# Data extracted from a collection
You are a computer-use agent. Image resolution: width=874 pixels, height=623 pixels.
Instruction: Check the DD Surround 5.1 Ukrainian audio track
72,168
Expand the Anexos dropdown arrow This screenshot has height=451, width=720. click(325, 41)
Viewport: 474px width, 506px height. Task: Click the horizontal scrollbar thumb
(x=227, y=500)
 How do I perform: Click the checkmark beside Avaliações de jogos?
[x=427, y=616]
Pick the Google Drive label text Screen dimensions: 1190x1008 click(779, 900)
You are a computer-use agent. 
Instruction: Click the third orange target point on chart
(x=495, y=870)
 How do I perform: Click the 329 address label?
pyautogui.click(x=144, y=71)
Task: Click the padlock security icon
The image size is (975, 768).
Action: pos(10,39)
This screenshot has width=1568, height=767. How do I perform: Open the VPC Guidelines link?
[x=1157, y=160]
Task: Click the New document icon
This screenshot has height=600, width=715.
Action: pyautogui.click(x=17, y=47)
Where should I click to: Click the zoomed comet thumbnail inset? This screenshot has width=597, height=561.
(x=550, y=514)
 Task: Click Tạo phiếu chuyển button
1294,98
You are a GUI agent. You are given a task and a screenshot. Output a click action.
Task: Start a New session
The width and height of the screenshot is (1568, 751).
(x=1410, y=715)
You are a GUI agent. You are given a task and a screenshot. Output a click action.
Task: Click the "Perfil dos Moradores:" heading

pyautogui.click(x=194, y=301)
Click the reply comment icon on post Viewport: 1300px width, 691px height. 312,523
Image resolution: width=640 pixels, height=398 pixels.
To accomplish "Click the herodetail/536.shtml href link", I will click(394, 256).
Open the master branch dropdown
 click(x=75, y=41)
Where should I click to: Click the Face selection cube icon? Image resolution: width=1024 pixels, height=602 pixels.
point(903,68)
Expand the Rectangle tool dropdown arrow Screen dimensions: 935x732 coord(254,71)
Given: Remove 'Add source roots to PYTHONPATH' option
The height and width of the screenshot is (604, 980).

# Exercise details
Arrange the lines of the material from the line containing "Task: Click the padlock security icon" through the end of the material as a JSON list of strings, one string per line, omitting blank lines.

# In response
[
  "Task: Click the padlock security icon",
  "The image size is (975, 768).",
  "Action: pos(10,39)",
  "This screenshot has width=1568, height=767. How do I perform: Open the VPC Guidelines link?",
  "[x=1157, y=160]",
  "Task: Click the New document icon",
  "This screenshot has height=600, width=715.",
  "Action: pyautogui.click(x=17, y=47)",
  "Where should I click to: Click the zoomed comet thumbnail inset? This screenshot has width=597, height=561.",
  "(x=550, y=514)",
  " Task: Click Tạo phiếu chuyển button",
  "1294,98",
  "You are a GUI agent. You are given a task and a screenshot. Output a click action.",
  "Task: Start a New session",
  "The width and height of the screenshot is (1568, 751).",
  "(x=1410, y=715)",
  "You are a GUI agent. You are given a task and a screenshot. Output a click action.",
  "Task: Click the \"Perfil dos Moradores:\" heading",
  "pyautogui.click(x=194, y=301)",
  "Click the reply comment icon on post Viewport: 1300px width, 691px height. 312,523",
  "Image resolution: width=640 pixels, height=398 pixels.",
  "To accomplish \"Click the herodetail/536.shtml href link\", I will click(394, 256).",
  "Open the master branch dropdown",
  " click(x=75, y=41)",
  "Where should I click to: Click the Face selection cube icon? Image resolution: width=1024 pixels, height=602 pixels.",
  "point(903,68)",
  "Expand the Rectangle tool dropdown arrow Screen dimensions: 935x732 coord(254,71)",
  "Given: Remove 'Add source roots to PYTHONPATH' option",
  "The height and width of the screenshot is (604, 980)."
]